On entre dans le roman par une scène coup de poing : une fillette est violemment arrachée à sa mère, et se retrouve en centre spécialisé, polytraumatisée et asociale. Peu à peu elle se laisse apprivoiser, tout en faisant preuve d’une analyse très fine de sa situation.
La complicité du directeur de centre, fin psychologue sensible à la maturité de Lila et à ses efforts pour ne pas oublier sa vie antérieure, l’aide à grandir, protégée dans une bulle où les livres et la musique occupent une place importante. Puis d’autres personnages lui serviront de tuteurs lorsqu’elle sera en âge de quitter le centre.
Au fil des chapitres, l’auteur sème des éléments décalés, jusqu’à la précision : nous sommes en 2102. Des détails surprenants s’éclairent, ce récit n’est pas seulement le parcours initiatique de Lila, il est aussi une anticipation des transformations possibles de notre société. Une société coupée en deux, avec une frontière à passer pour pénétrer dans la Zone Extra-muros, toute de violence de marginalité et de désespoir. Une société hypersécurisée, truffée de caméras et d’automates…

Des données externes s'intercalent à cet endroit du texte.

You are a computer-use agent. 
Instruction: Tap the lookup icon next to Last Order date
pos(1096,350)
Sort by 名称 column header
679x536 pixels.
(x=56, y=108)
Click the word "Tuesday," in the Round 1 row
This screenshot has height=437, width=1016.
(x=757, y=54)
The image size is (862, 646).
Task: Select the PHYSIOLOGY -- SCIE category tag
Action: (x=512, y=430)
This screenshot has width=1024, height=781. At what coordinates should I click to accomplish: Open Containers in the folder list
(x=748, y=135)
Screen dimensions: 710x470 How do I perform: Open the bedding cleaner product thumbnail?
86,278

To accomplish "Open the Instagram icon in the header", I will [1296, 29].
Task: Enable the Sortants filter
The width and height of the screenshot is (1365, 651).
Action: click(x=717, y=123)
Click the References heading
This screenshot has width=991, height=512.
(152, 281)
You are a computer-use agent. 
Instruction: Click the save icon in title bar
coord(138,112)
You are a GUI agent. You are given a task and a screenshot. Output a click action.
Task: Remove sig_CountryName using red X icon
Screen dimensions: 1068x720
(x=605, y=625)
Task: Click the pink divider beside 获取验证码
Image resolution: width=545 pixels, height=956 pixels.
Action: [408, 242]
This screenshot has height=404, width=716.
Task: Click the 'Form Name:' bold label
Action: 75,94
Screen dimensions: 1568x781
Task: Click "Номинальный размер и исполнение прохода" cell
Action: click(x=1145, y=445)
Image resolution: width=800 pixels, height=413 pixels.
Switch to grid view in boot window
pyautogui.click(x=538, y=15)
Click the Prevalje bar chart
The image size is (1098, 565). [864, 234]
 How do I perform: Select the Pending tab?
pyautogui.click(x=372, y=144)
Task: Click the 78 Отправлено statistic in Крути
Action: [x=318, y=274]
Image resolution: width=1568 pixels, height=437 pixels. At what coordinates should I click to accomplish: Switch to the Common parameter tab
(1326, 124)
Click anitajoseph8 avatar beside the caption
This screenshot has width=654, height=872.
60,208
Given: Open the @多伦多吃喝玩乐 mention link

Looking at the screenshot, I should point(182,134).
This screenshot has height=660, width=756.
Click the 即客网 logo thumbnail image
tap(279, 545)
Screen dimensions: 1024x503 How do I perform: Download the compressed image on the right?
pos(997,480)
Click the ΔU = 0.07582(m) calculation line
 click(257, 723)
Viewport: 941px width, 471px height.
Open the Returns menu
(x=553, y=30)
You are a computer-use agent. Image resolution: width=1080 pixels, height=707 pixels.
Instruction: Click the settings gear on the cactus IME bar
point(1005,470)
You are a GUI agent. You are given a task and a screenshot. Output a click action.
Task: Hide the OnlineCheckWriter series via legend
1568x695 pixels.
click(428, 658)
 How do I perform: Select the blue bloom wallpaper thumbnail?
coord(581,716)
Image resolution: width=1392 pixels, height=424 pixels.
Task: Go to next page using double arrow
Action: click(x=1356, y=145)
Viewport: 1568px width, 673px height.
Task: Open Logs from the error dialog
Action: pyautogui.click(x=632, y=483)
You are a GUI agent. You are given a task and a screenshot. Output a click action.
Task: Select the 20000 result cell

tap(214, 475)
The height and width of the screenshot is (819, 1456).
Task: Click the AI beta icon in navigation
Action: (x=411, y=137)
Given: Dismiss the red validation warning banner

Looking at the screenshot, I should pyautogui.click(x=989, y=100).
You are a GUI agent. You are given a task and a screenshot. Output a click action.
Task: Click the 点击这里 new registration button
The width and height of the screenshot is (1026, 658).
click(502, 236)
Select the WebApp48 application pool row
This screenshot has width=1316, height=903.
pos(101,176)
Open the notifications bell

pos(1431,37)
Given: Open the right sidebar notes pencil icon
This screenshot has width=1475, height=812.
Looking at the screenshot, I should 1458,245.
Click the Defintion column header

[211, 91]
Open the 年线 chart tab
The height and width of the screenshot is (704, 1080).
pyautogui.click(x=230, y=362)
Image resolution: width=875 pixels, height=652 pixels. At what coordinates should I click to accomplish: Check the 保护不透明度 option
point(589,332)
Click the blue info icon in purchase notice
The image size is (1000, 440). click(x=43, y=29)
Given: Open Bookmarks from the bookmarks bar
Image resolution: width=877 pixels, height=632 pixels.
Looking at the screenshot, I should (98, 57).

La construction narrative menant de front les entraves du présent et l’obsession d’un passé à retrouver, est servie par une écriture fluide et efficace, facile à lire.
La Ballade de Lila K. est un roman troublant et attachant, un livre qu’on ne lâche pas tant le personnage principal semble crédible, tant les dérives du fonctionnement social sont vraisemblables et inquiétantes. Subtile alliance entre tendresse et violence, voici un excellent roman, à la fois sensible et pudique, original et inquiétant.